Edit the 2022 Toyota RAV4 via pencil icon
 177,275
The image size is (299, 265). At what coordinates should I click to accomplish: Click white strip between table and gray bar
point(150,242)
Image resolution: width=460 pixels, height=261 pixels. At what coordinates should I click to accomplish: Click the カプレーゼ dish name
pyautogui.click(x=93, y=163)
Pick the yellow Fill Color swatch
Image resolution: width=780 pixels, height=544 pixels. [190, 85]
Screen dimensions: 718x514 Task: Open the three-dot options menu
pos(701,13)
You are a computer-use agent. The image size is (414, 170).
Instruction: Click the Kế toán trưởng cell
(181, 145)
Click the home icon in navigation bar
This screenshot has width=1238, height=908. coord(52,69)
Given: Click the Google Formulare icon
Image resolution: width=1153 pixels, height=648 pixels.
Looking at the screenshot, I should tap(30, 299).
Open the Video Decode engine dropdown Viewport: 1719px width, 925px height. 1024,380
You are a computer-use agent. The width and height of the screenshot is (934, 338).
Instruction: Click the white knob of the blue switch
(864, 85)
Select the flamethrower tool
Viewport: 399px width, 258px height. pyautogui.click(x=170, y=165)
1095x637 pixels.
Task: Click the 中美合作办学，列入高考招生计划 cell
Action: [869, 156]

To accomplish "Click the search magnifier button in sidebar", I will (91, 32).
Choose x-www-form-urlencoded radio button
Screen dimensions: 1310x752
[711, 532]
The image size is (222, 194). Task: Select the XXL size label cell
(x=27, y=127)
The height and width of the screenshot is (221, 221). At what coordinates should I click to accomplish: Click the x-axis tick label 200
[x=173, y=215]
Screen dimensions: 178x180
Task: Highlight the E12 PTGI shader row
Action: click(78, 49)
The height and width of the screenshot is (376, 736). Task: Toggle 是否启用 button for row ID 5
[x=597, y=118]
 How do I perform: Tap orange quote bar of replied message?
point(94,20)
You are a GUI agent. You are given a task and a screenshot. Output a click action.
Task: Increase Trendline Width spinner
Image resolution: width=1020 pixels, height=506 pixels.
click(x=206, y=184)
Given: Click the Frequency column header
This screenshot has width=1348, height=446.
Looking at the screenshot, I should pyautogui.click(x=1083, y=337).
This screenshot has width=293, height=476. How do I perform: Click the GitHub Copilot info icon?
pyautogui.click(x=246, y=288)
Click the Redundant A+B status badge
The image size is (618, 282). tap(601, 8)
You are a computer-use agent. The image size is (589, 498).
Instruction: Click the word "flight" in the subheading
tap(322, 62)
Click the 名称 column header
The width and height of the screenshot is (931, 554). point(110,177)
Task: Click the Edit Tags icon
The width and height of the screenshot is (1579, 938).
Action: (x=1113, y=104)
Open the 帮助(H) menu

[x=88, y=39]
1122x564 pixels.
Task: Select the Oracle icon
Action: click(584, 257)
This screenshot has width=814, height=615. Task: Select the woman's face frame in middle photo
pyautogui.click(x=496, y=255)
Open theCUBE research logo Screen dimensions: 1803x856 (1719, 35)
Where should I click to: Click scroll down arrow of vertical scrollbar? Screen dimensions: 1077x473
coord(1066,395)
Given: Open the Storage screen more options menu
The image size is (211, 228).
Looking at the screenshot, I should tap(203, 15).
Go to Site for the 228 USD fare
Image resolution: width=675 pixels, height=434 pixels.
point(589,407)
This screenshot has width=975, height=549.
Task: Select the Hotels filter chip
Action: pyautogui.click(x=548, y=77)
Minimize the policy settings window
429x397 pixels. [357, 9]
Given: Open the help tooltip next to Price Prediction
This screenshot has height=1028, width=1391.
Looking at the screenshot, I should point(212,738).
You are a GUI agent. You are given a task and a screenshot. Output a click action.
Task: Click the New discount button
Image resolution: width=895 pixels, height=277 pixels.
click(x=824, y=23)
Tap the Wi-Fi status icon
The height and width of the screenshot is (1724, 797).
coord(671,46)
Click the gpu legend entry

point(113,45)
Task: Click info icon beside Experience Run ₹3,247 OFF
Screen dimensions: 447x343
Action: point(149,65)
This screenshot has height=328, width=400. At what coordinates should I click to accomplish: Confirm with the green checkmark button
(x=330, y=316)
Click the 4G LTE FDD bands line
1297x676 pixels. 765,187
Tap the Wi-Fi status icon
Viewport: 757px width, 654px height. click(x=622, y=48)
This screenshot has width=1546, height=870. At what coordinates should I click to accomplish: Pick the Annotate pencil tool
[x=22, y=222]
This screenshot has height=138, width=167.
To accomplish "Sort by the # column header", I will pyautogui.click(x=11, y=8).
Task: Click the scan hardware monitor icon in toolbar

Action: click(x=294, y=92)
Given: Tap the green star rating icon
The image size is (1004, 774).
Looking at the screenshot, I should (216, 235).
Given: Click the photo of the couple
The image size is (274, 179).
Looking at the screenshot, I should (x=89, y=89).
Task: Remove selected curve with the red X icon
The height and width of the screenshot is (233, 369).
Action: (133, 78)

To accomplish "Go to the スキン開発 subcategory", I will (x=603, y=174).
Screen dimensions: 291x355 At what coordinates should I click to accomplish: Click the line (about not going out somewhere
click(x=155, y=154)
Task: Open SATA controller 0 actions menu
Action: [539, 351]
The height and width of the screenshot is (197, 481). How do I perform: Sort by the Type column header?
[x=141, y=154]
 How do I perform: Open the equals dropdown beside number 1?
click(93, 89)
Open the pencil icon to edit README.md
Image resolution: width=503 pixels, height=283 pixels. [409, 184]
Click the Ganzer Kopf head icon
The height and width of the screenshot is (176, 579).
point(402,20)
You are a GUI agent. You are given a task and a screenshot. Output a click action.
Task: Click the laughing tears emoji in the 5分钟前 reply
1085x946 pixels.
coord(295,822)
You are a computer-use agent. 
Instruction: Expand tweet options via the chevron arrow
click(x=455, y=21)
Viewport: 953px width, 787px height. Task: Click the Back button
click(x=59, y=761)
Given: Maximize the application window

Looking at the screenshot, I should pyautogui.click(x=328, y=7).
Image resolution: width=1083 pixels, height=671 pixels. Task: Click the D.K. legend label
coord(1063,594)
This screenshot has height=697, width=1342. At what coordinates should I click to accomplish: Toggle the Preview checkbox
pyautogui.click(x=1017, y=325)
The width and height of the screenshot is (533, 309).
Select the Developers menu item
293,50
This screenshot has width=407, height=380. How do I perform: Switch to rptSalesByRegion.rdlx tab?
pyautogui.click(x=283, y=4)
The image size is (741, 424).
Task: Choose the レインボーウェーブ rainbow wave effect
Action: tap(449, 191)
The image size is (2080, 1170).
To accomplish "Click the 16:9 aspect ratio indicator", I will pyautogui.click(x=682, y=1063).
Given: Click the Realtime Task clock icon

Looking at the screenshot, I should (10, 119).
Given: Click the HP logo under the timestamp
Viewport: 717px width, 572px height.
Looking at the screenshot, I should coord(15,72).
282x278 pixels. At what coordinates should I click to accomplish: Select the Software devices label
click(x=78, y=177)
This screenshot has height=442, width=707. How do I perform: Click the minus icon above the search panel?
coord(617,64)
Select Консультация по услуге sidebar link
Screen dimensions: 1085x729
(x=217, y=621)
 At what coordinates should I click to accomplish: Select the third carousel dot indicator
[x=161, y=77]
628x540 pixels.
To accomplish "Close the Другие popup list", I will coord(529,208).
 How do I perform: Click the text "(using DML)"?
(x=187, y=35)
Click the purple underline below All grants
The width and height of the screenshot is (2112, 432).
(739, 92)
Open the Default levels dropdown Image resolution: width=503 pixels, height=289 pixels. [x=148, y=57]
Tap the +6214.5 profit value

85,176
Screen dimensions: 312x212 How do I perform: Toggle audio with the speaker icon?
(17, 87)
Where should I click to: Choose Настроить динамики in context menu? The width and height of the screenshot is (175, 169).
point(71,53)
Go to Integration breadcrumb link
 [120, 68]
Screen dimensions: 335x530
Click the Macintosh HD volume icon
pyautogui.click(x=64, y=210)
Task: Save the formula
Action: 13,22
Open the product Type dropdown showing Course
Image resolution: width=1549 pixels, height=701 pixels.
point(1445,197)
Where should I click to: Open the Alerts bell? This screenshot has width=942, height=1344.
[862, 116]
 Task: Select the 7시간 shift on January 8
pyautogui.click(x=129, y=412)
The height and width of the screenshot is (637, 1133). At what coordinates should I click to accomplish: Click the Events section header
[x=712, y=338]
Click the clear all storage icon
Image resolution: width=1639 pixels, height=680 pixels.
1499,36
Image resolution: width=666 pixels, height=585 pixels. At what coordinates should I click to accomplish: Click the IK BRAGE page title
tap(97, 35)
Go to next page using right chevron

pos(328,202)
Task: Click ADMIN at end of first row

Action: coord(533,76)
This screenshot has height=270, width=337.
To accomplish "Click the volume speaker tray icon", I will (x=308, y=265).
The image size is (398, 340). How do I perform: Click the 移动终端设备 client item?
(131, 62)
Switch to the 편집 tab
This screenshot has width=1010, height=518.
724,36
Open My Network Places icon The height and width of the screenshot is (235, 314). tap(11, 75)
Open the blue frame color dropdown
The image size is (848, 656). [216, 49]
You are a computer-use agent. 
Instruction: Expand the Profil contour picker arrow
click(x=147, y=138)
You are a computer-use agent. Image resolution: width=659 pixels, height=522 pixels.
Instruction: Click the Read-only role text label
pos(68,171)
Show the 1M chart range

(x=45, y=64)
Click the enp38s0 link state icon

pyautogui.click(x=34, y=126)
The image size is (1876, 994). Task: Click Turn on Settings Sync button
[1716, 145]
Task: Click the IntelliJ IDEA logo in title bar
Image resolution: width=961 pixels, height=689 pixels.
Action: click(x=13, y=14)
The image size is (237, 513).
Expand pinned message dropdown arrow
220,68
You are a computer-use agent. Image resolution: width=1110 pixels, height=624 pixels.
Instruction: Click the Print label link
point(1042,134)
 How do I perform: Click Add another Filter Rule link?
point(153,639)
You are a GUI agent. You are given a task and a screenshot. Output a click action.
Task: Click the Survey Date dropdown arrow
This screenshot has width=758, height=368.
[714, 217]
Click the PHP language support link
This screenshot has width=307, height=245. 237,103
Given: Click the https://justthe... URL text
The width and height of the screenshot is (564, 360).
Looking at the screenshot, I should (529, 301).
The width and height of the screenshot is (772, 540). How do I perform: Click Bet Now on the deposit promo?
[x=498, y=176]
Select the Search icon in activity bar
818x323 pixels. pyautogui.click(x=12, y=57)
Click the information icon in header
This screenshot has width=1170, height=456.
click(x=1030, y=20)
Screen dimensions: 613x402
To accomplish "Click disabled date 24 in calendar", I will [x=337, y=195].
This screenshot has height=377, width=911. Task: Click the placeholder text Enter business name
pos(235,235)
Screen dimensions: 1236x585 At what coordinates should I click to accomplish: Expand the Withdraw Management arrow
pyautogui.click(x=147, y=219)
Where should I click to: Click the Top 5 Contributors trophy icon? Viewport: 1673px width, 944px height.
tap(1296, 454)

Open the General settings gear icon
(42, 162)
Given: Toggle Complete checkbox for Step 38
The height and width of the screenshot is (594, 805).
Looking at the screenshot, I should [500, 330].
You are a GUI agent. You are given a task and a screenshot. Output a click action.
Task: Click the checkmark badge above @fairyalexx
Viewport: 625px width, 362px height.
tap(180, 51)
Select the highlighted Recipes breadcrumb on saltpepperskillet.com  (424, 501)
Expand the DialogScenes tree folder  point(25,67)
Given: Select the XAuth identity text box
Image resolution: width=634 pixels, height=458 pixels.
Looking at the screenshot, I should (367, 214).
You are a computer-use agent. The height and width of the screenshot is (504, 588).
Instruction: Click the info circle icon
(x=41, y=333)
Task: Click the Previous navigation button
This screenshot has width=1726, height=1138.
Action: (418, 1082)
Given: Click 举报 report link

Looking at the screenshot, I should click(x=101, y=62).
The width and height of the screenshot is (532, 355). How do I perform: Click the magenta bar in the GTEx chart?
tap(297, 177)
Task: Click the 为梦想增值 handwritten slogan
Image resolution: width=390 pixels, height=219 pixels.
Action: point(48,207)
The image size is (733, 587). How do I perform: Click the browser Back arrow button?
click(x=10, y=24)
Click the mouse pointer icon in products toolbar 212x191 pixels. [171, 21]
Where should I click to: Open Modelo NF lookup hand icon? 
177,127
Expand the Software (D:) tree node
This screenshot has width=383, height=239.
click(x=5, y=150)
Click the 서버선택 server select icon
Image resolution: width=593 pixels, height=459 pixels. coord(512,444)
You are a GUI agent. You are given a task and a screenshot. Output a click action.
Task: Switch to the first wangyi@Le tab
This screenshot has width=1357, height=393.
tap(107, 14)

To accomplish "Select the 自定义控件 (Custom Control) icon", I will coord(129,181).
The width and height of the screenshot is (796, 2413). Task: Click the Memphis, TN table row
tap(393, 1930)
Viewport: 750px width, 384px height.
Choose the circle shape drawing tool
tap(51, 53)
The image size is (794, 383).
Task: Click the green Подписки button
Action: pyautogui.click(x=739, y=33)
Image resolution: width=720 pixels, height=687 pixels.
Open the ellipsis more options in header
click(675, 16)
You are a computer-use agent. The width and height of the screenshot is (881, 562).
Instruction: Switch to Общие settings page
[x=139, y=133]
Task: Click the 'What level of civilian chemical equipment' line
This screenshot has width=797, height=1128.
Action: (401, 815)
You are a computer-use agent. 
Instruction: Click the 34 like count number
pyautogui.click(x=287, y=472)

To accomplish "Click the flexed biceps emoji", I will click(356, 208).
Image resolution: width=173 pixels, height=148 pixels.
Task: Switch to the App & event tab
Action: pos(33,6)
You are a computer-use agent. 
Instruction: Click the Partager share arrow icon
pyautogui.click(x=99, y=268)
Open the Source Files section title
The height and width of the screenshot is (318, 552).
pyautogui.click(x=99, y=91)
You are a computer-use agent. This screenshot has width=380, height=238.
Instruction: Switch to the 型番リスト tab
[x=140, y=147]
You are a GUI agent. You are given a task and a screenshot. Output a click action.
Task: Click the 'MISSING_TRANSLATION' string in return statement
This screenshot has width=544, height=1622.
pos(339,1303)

**Written instruction**. Please transcribe the lines of the listing above exactly, from the line containing "Task: Click ADMIN at end of first row" through the line containing "Open My Network".

**Answer**.
Task: Click ADMIN at end of first row

Action: coord(533,76)
This screenshot has height=270, width=337.
To accomplish "Click the volume speaker tray icon", I will (x=308, y=265).
The image size is (398, 340). How do I perform: Click the 移动终端设备 client item?
(131, 62)
Switch to the 편집 tab
This screenshot has width=1010, height=518.
724,36
Open My Network Places icon The height and width of the screenshot is (235, 314). tap(11, 75)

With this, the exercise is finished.